Can’t Understand Lover’s Loss

Isolating a romantic partner from her family and friends is a red flag – that’s a classic abuser move – but asking a girl you’ve just started dating to cut off a friend she’s been fucking for months isn’t necessarily an abuser move. If he’s asking her to cut non-FWB friends and family members in addition to you, CULL, then it’s a red flag and you should speak to her. But if it’s only you, then it’s just some garden-variety insecurity on the new BF’s part. Let your friend know that you hope you can re-establish your friendship once her new BF is feeling more secure or her BF is out of the picture – whichever comes first.

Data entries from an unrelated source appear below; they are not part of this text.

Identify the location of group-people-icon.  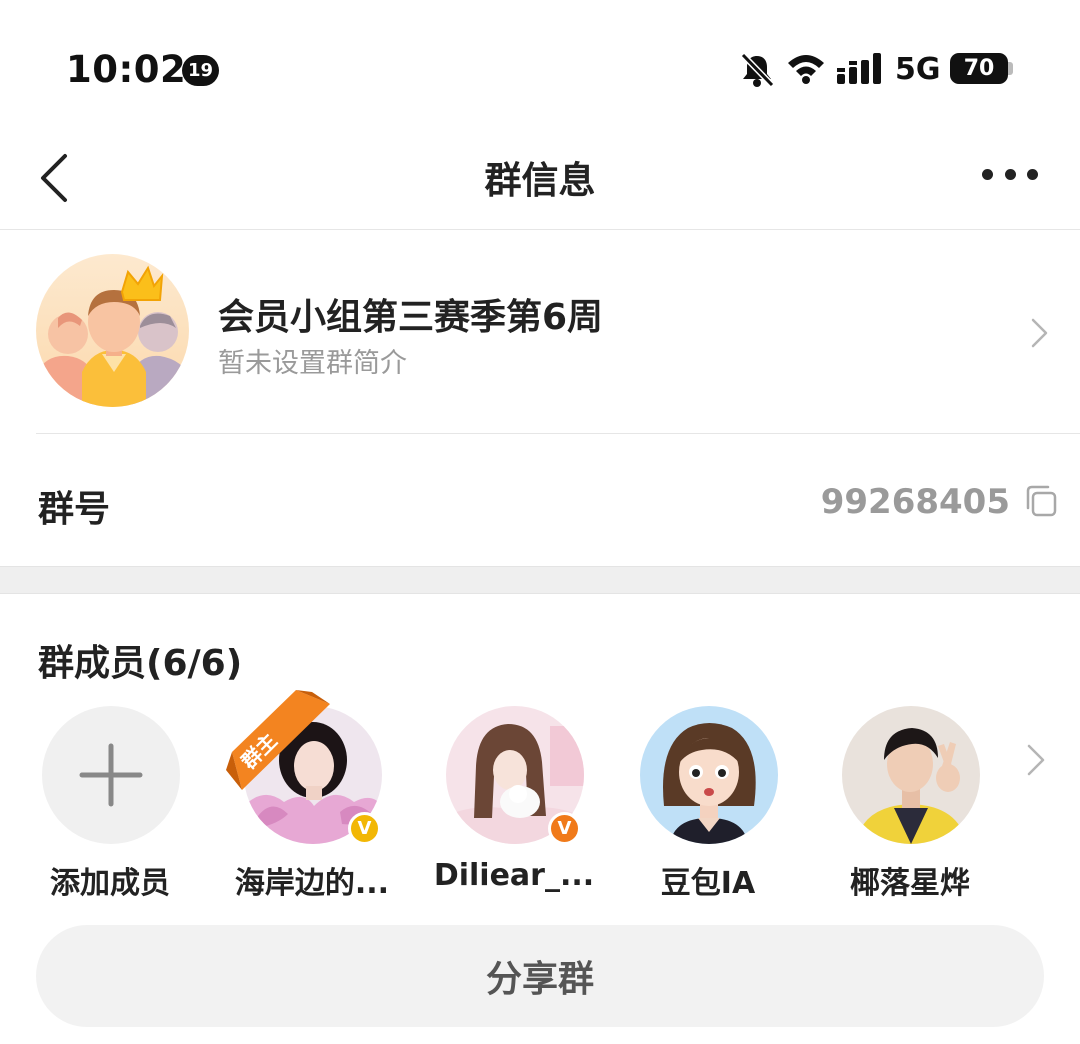
(112, 330).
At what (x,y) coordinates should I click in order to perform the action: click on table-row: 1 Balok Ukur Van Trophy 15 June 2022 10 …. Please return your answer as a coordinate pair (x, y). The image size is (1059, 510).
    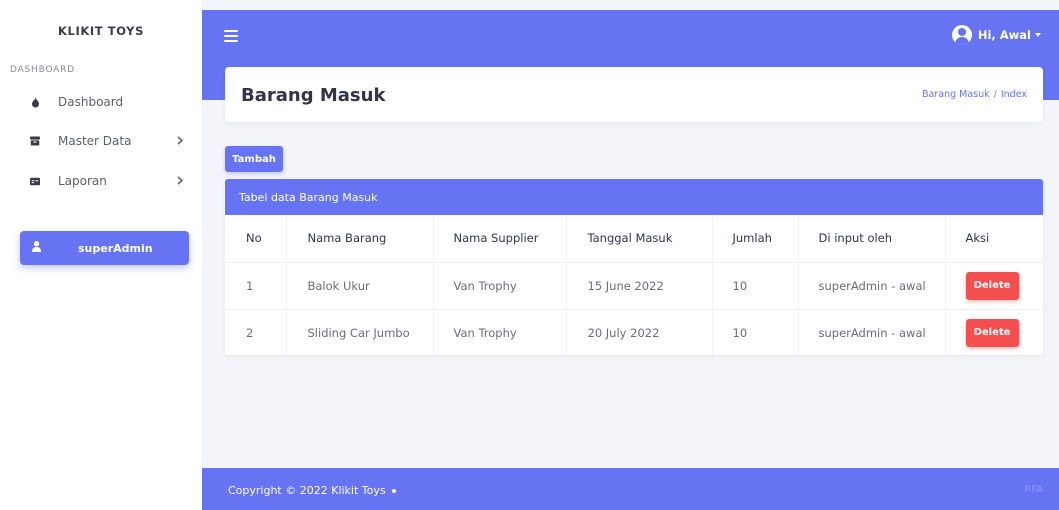
    Looking at the image, I should click on (634, 286).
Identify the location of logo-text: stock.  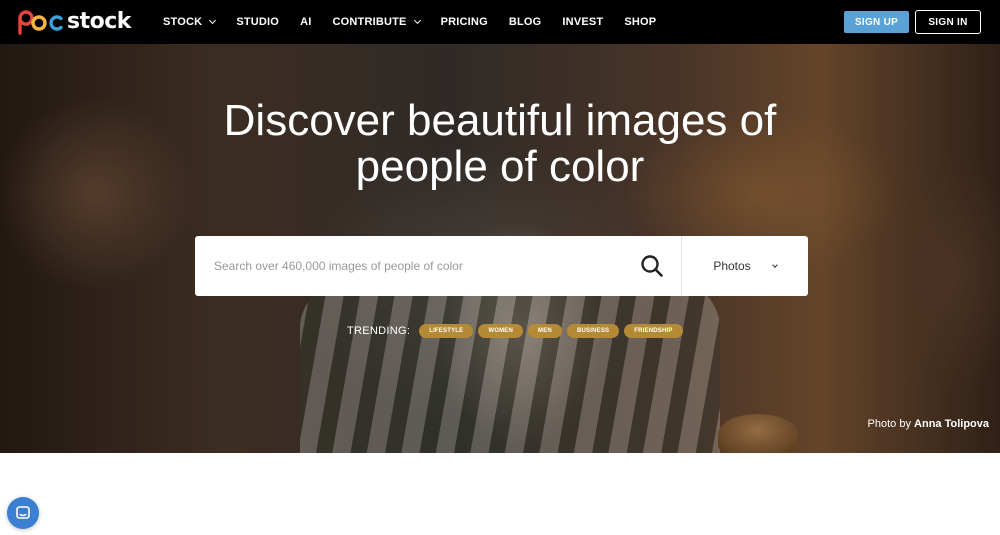
(99, 22).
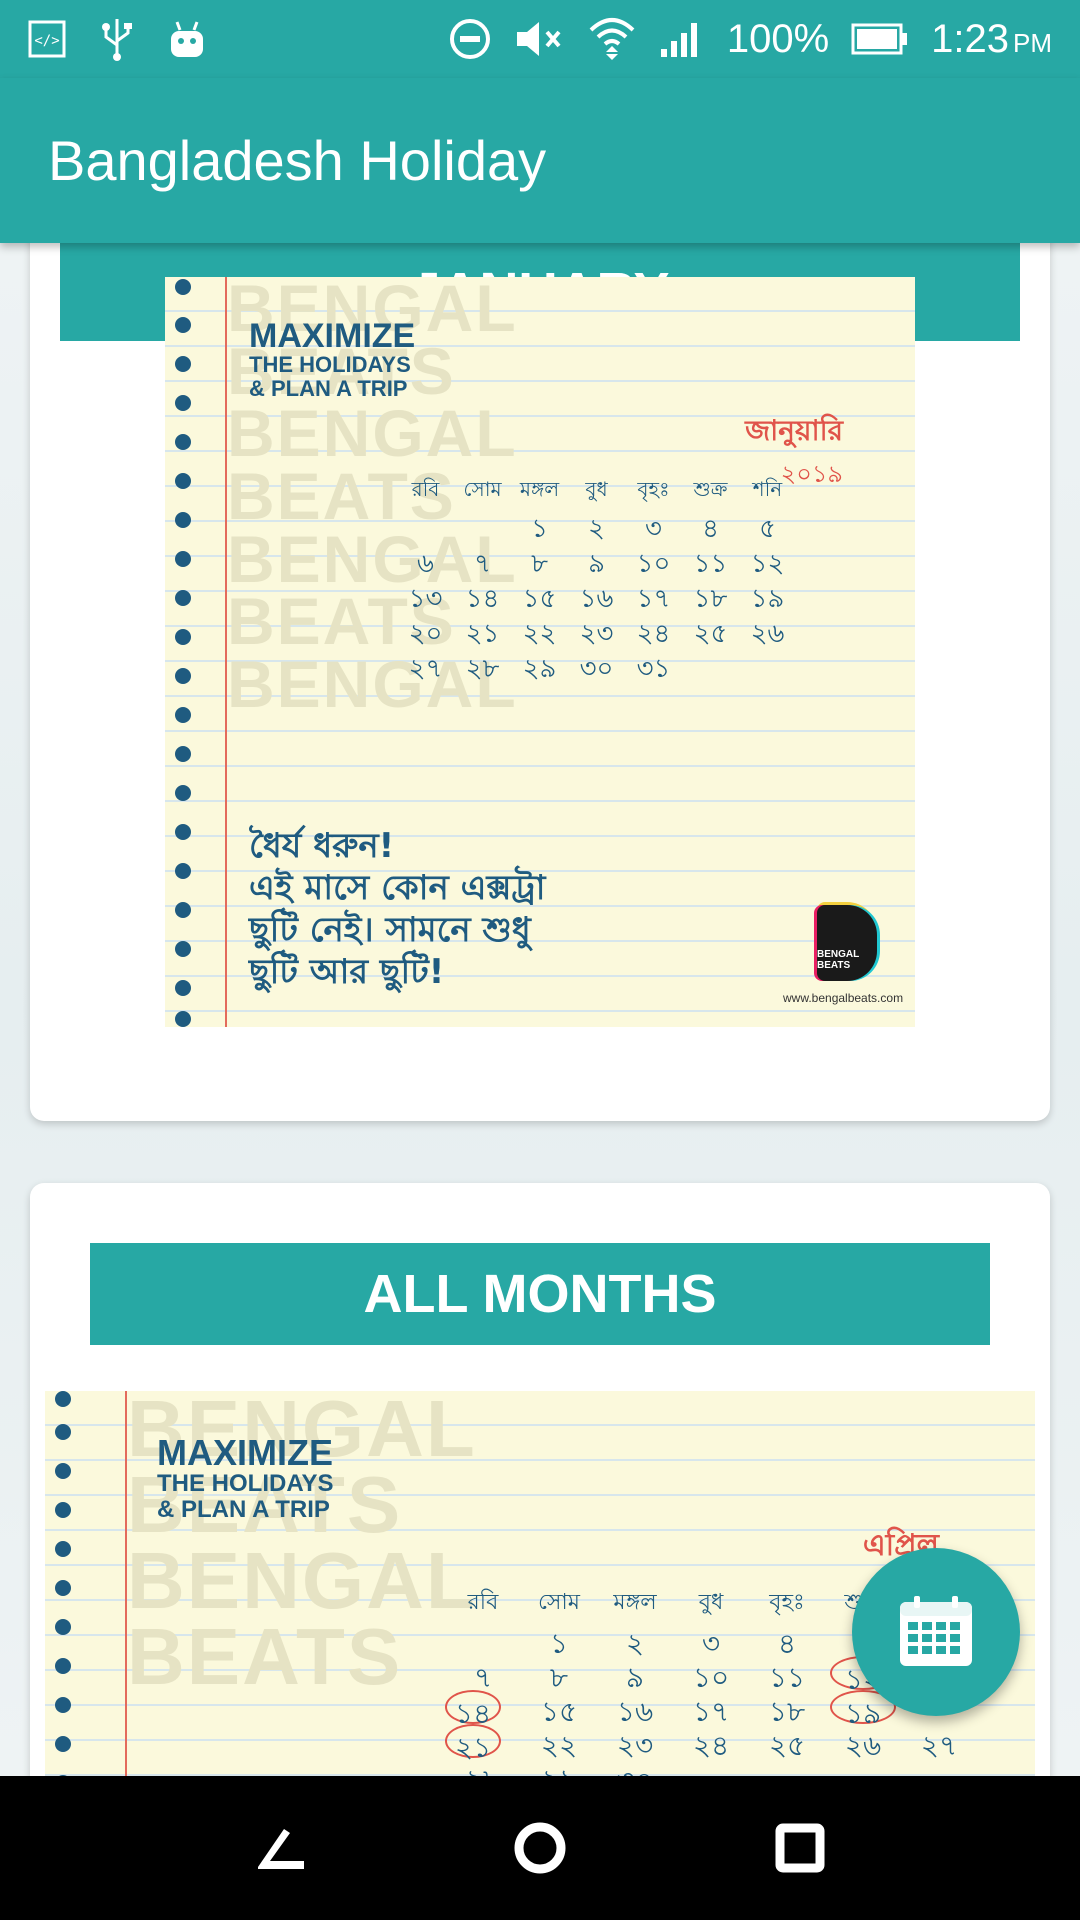 The width and height of the screenshot is (1080, 1920). What do you see at coordinates (559, 1767) in the screenshot?
I see `day: ২৯` at bounding box center [559, 1767].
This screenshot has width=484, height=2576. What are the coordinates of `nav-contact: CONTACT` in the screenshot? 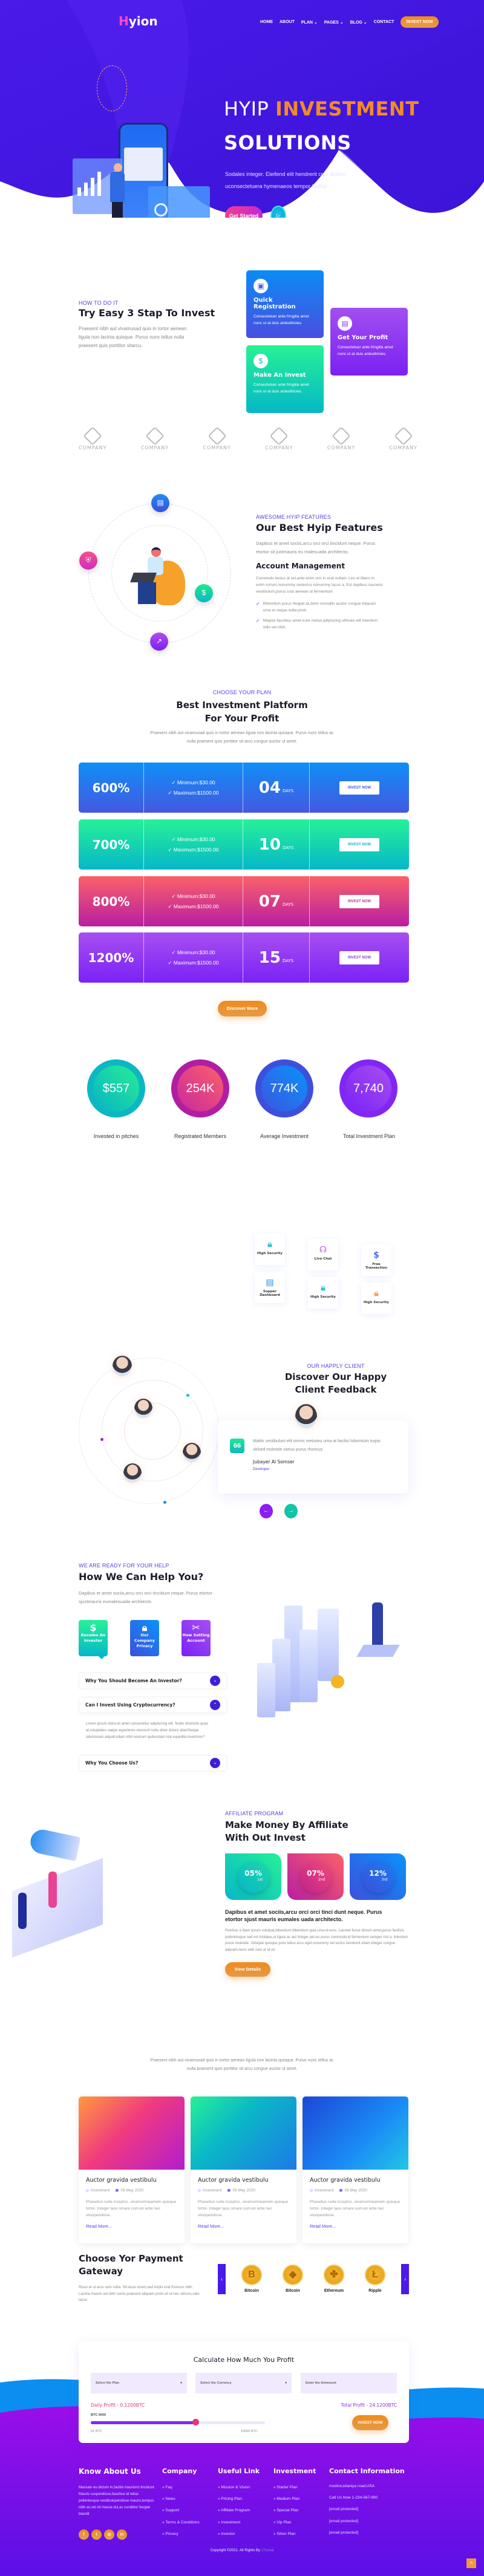 It's located at (384, 22).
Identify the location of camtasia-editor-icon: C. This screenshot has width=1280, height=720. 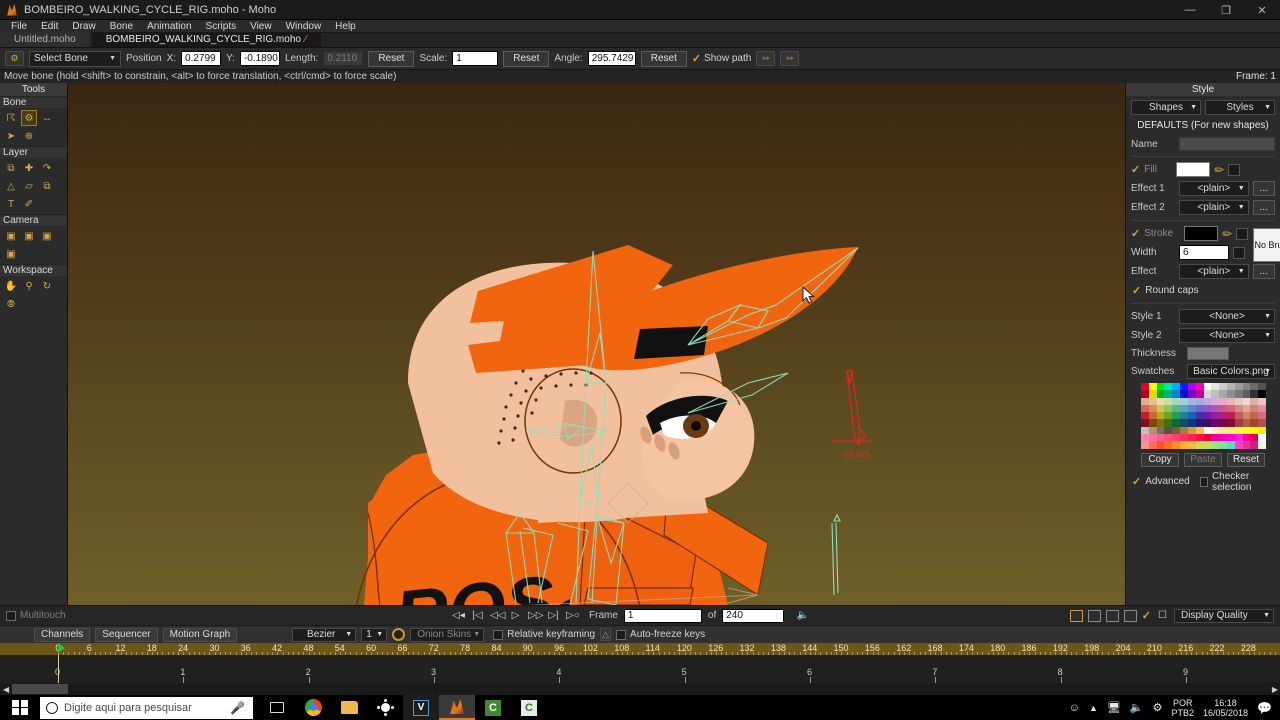
(529, 708).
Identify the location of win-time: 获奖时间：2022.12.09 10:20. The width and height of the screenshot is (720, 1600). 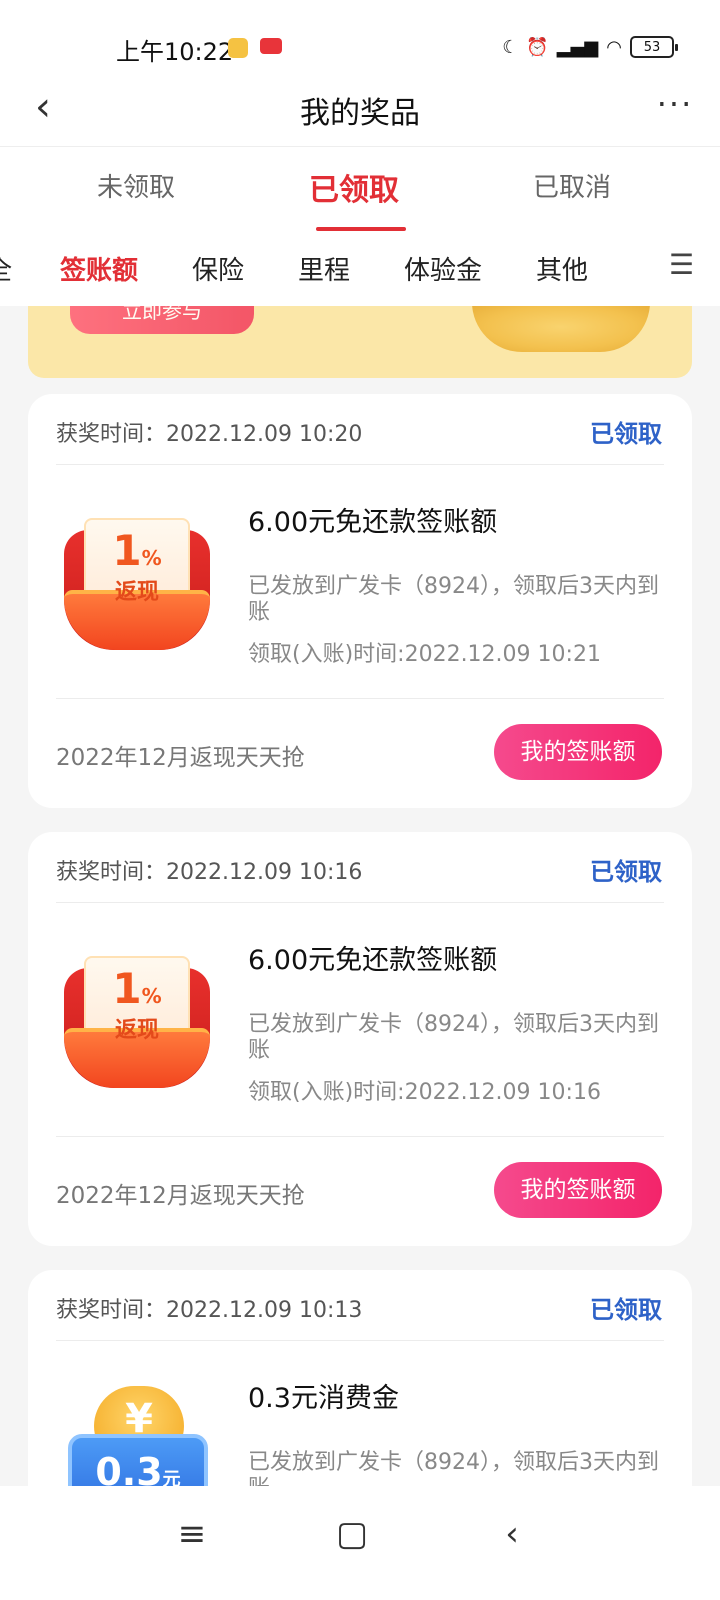
(210, 434).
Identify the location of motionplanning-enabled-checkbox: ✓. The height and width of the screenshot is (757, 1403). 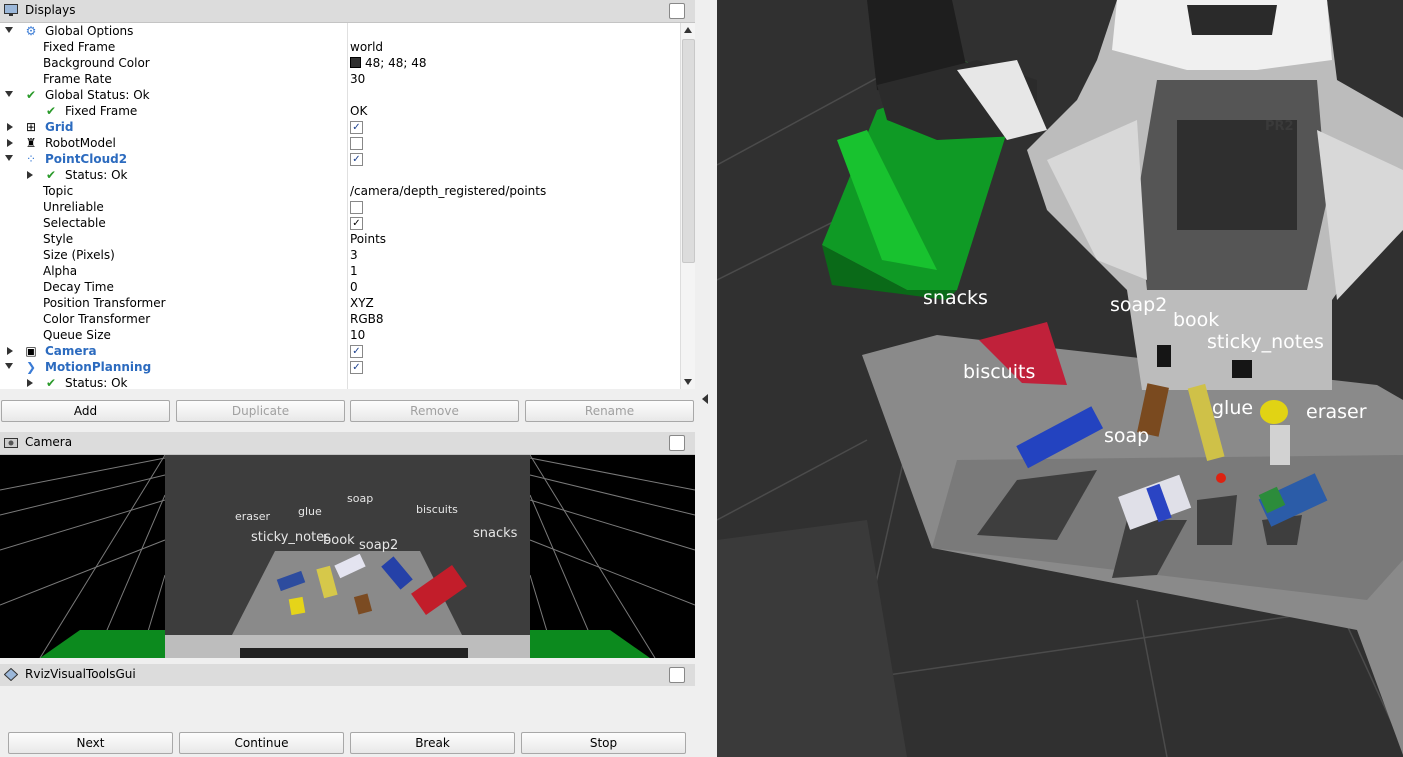
(356, 368).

Hetero, 44, female. I cannot orgasm when I have been drinking. Isn’t that the opposite problem of most women? And oh, baby, I orgasm fast and hard when I am sober. Also, what is a bad mama jama? I have always wanted to know.
Where Did O Go?

Shakespeare diagnosed your problem centuries ago: Boozing “provokes the desire, but it takes away the performance.” As for “bad mama jama,” I wasn’t familiar with the expression – first guess: a Martin Lawrence comedy about a male FBI agent who goes undercover as the first black woman to edit the Journal of the American Medical Association – but the Google tells me it’s a song about something or other.

At my 50th birthday party, my older brother announced to everyone – including my new wife, our parents and his teenage son – that I used to wear women’s clothes. I was humiliated and deeply hurt. I wanted to punch him and tell all his secrets. But I didn’t. Now I am planning to humiliate him on a special occasion of his. Childish, I know, but what else can I do to save face?